La recente legge canadese sul greenwashing è forse una delle migliori illustrazioni. L’industria petrolifera l’ha definita una legge bavaglio, poiché essenzialmente vieta alle aziende di fare affermazioni sugli sforzi di transizione senza prove verificabili. Solo che i legislatori si sono dimenticati di specificare come verranno verificate esattamente queste affermazioni. L’unica cosa che sono riusciti a fare è stata “un’adeguata e appropriata motivazione in conformità con la metodologia riconosciuta a livello internazionale”.

Questo suona certamente molto responsabile e molto ufficiale. Quello che manca sono dettagli insignificanti come “come esattamente”. L’industria energetica ha risposto rimuovendo i contenuti dai propri siti web. Altre industrie probabilmente seguiranno, perché anche se il petrolio e il gas possono essere il bersaglio principale della legge, non sono gli unici. Tutti sono un bersaglio.

La tendenza alla fondatezza non è ovviamente un’esclusiva del Canada. Le autorità di regolamentazione e i legislatori di entrambe le sponde dell’Atlantico sono ansiosi di mettere in riga le aziende imponendo obblighi di comunicazione verificabili e quantificabili che stanno facendo un ottimo lavoro per far riconsiderare alle aziende gli impegni assunti in materia di clima, soprattutto perché si rendono conto che in molti casi è impossibile rispettare tali impegni perché spesso sono un po’ troppo ambiziosi.

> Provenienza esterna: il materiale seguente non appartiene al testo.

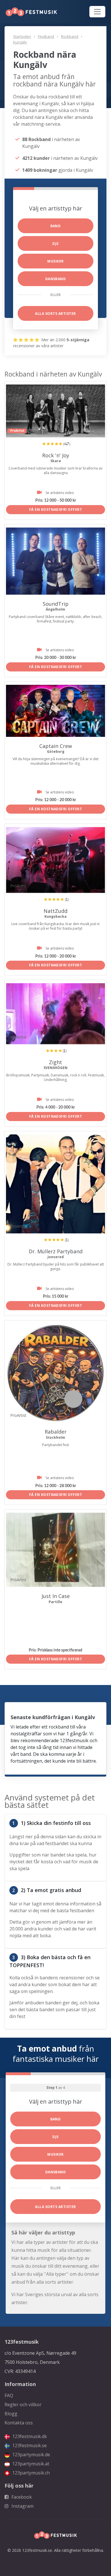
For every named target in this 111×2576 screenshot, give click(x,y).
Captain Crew (55, 746)
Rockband (69, 36)
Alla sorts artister (55, 313)
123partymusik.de (30, 2454)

È in questo contesto di pressione legislativa e normativa che si è diffusa la notizia che la transizione avrà bisogno di una copertura assicurativa aggiuntiva di 11.000 miliardi di dollari da qui al 2030. La ragione di questa cifra non trascurabile di costi aggiuntivi è la mancanza di dati storici sulle tecnologie di transizione e quindi di una visione dei livelli di rischio.

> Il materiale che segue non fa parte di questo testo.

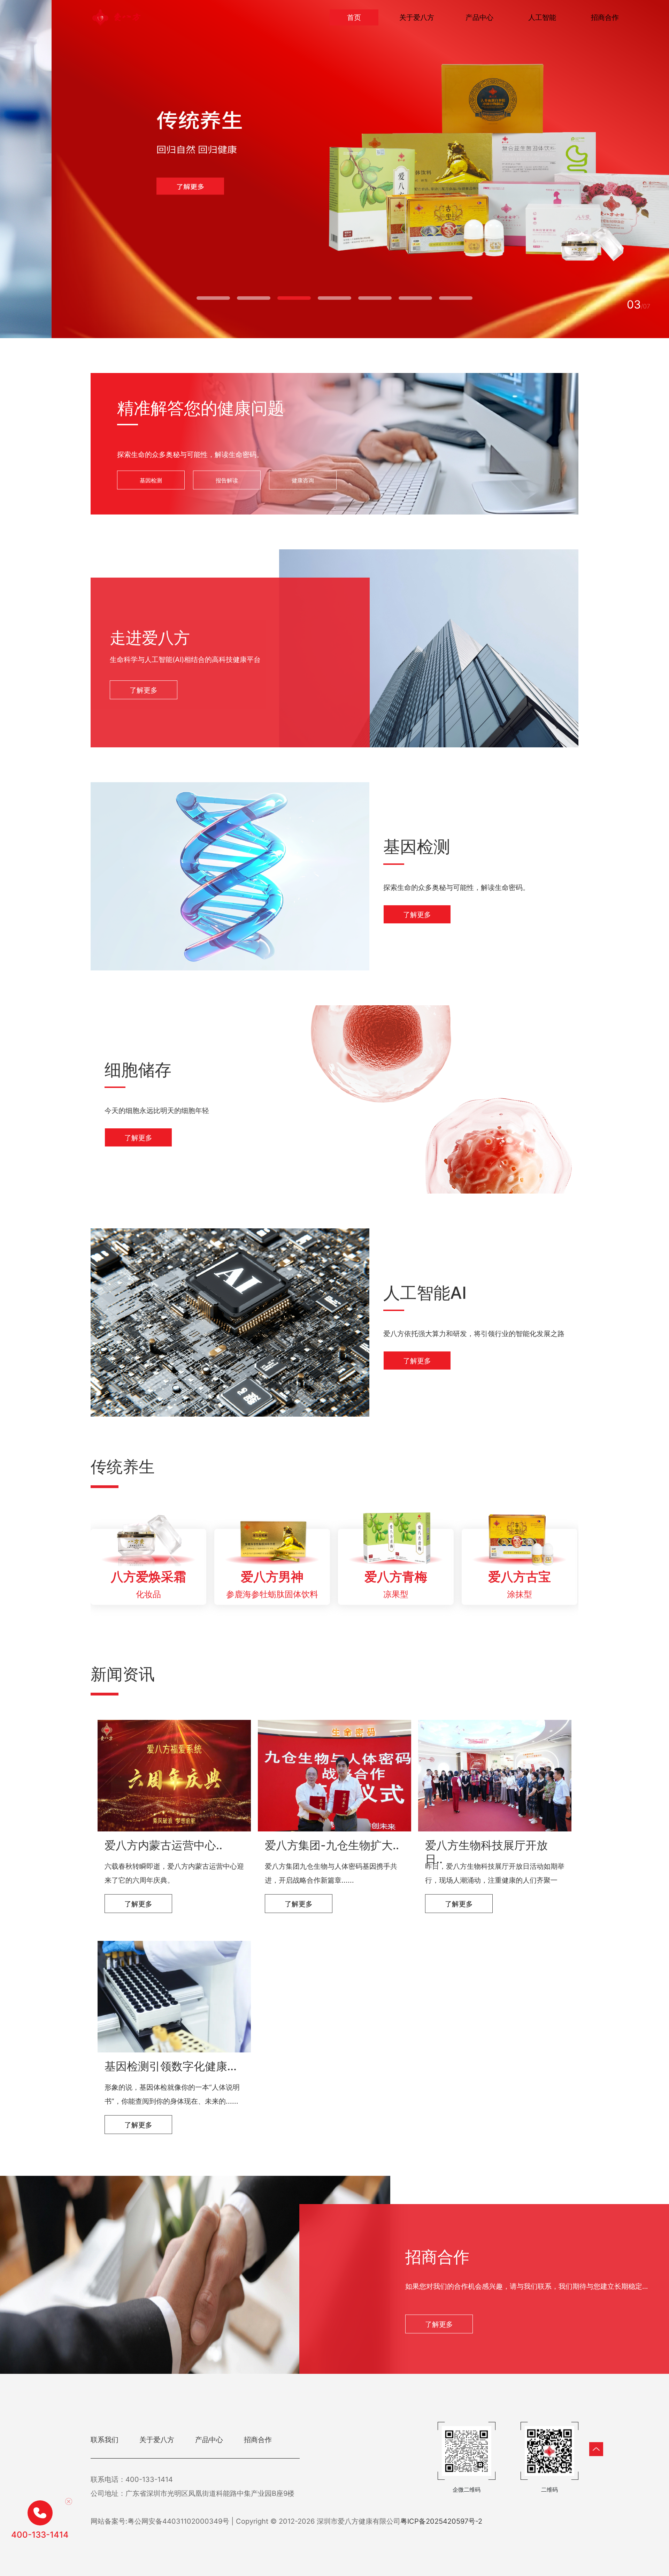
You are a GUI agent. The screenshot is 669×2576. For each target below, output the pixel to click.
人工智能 (542, 17)
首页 (354, 17)
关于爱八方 (416, 17)
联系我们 (104, 2440)
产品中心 (479, 17)
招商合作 (605, 17)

Il “campanello d’allarme”, come lo hanno definito gli autori, viene ancora una volta dal Boston Consulting Group, questa volta in collaborazione con Howden. In sostanza, i due hanno scoperto che la sottoscrizione di progetti di transizione è difficile perché c’è meno chiarezza sul livello di rischio insito in questi progetti, dato che le tecnologie utilizzate sono così nuove, alla scala attuale. Naturalmente, questa è la linea ufficiale.